▸ WHAT NEEDS TO BE DONE: Every line from the one that contains "Task: Click the browser bookmark star icon" to the end of the material below should be output exactly, with both ends included and nothing else.

▸ STORED DATA:
== Segment start ==
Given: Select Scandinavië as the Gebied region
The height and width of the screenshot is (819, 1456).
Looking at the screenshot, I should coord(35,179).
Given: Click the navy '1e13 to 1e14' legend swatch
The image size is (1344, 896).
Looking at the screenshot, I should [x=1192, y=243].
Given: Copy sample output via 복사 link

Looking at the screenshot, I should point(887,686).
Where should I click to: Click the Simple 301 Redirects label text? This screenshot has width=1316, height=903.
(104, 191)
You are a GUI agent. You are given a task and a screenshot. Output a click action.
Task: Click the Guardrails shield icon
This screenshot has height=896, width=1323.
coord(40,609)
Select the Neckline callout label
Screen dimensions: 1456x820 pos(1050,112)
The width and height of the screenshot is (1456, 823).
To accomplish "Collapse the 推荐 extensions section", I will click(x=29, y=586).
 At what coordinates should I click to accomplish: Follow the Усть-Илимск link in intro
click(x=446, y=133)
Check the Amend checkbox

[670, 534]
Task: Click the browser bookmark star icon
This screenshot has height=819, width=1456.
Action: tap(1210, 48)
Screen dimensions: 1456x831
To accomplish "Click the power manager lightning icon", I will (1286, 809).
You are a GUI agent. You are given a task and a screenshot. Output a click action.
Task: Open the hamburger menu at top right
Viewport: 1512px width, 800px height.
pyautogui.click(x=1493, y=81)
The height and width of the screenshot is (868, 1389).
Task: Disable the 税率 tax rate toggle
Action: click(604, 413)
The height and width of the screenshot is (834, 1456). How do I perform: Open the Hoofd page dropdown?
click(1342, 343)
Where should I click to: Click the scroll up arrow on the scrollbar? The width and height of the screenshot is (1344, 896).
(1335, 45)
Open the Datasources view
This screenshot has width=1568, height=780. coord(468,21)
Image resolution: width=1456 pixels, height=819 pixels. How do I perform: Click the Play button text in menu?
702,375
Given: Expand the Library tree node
== Segment end ==
▸ ANSWER TO THIS TASK:
Task: Click the browser bookmark star icon
This screenshot has height=819, width=1456.
Action: tap(1210, 48)
Screen dimensions: 1456x831
To accomplish "Click the power manager lightning icon", I will (1286, 809).
You are a GUI agent. You are given a task and a screenshot. Output a click action.
Task: Open the hamburger menu at top right
Viewport: 1512px width, 800px height.
pyautogui.click(x=1493, y=81)
The height and width of the screenshot is (868, 1389).
Task: Disable the 税率 tax rate toggle
Action: click(604, 413)
The height and width of the screenshot is (834, 1456). How do I perform: Open the Hoofd page dropdown?
click(1342, 343)
Where should I click to: Click the scroll up arrow on the scrollbar? The width and height of the screenshot is (1344, 896).
(1335, 45)
Open the Datasources view
This screenshot has width=1568, height=780. coord(468,21)
Image resolution: width=1456 pixels, height=819 pixels. How do I perform: Click the Play button text in menu?
702,375
Given: Expand the Library tree node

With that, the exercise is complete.